*** Opening of Source material ***

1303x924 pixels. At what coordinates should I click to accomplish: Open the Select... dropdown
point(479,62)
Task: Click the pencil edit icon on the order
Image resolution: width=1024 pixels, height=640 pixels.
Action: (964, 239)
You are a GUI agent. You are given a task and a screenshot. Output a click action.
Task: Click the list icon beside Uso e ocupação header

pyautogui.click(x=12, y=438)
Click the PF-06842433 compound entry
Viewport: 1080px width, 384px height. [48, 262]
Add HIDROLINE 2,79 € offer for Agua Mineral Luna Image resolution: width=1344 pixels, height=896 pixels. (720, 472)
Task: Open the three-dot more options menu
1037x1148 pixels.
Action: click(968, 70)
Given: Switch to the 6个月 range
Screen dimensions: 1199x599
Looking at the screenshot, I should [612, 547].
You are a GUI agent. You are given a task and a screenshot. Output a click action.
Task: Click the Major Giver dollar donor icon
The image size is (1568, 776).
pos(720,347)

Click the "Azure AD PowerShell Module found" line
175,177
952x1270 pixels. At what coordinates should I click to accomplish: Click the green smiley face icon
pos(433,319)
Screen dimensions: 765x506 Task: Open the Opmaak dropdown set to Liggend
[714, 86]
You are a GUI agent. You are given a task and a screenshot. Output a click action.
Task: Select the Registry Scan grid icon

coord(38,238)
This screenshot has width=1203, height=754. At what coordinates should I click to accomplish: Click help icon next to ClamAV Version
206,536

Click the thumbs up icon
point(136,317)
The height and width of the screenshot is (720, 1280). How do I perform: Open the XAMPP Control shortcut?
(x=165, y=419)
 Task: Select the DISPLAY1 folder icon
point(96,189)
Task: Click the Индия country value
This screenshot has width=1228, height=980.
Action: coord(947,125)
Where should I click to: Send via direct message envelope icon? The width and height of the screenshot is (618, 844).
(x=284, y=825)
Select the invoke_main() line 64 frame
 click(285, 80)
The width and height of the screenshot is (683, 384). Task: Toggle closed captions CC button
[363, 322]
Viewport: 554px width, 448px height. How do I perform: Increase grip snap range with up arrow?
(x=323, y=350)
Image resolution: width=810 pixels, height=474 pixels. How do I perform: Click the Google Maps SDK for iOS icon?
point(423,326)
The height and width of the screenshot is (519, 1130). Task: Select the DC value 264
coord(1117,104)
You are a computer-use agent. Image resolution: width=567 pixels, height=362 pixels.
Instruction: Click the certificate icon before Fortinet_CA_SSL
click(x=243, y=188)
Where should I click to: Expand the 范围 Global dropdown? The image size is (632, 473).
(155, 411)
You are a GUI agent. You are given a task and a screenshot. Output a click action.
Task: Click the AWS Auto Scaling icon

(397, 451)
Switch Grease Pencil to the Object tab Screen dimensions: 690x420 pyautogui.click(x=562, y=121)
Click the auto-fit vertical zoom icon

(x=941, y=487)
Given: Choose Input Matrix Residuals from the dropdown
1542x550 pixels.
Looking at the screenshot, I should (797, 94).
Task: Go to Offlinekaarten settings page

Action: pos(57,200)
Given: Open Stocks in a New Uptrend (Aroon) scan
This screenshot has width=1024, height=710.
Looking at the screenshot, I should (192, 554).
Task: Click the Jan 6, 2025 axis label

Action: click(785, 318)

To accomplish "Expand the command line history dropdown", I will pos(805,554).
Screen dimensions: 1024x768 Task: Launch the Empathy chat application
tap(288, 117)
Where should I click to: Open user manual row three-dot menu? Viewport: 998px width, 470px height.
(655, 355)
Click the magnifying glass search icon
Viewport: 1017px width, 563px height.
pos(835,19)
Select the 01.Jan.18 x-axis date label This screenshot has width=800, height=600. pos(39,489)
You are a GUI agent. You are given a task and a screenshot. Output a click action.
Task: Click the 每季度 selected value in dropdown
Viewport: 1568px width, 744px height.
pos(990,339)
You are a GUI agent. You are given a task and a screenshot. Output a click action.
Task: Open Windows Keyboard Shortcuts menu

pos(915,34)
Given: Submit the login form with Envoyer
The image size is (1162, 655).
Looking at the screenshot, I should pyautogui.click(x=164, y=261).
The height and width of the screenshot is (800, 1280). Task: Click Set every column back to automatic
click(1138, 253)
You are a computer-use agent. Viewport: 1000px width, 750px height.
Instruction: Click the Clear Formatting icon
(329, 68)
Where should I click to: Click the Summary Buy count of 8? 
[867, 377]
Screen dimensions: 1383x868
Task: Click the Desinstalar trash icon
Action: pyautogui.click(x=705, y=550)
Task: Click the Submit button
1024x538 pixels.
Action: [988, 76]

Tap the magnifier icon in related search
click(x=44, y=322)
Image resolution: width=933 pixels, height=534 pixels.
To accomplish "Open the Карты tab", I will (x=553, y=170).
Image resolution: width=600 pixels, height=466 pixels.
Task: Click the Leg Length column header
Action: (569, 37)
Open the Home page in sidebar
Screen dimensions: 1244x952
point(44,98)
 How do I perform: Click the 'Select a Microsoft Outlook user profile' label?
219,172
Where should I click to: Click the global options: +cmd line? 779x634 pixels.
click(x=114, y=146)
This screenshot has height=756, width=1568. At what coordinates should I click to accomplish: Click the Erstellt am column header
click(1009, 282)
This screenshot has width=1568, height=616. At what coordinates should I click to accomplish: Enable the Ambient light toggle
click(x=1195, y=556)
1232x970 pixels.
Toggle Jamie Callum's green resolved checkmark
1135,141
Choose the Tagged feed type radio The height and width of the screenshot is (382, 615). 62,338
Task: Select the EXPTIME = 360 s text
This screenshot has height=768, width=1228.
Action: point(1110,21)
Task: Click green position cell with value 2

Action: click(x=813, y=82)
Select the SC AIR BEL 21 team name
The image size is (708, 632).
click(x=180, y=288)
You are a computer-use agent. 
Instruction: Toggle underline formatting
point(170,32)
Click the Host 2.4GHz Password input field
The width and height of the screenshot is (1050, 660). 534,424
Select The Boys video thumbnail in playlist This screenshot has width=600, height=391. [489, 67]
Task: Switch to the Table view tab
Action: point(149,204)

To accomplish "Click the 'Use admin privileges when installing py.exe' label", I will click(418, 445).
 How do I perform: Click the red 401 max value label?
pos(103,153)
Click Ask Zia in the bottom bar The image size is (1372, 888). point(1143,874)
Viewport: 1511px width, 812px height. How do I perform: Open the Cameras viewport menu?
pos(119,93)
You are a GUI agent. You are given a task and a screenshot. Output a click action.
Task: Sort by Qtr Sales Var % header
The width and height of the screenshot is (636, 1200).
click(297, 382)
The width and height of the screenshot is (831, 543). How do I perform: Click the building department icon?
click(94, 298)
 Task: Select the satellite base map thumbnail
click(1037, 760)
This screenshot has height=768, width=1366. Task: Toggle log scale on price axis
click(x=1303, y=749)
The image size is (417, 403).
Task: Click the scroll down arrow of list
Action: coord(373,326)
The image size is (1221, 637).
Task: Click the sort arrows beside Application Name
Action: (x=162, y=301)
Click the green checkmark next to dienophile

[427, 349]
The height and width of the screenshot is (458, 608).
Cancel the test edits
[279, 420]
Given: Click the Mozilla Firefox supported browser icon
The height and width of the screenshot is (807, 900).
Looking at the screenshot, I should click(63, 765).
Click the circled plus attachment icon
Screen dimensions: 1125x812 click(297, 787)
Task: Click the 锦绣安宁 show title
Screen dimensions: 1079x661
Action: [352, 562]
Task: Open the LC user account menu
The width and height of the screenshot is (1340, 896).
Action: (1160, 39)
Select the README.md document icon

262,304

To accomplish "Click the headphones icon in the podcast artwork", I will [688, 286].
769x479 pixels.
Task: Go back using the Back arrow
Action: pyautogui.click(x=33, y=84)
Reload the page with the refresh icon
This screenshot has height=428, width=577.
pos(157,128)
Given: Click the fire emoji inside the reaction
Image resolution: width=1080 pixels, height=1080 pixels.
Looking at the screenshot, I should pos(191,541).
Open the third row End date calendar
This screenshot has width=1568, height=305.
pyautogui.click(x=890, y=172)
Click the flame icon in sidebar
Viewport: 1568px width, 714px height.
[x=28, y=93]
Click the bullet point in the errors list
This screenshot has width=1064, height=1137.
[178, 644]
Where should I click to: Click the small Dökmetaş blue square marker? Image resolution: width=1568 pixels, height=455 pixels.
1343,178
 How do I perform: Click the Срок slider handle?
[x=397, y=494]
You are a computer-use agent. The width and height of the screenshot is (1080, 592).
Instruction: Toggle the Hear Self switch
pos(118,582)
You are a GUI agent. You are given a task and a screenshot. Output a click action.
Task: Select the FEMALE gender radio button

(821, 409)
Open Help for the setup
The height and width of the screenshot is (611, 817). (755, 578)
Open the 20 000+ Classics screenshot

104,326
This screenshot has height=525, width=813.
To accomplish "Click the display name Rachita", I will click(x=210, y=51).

*** Close of Source material ***

Task description → Give again, word for word, the records from their first line to the one with "Add HIDROLINE 2,79", and leave out all else.

Solution for this problem →
1303x924 pixels. At what coordinates should I click to accomplish: Open the Select... dropdown
point(479,62)
Task: Click the pencil edit icon on the order
Image resolution: width=1024 pixels, height=640 pixels.
Action: (964, 239)
You are a GUI agent. You are given a task and a screenshot. Output a click action.
Task: Click the list icon beside Uso e ocupação header

pyautogui.click(x=12, y=438)
Click the PF-06842433 compound entry
Viewport: 1080px width, 384px height. [48, 262]
Add HIDROLINE 2,79 € offer for Agua Mineral Luna Image resolution: width=1344 pixels, height=896 pixels. (720, 472)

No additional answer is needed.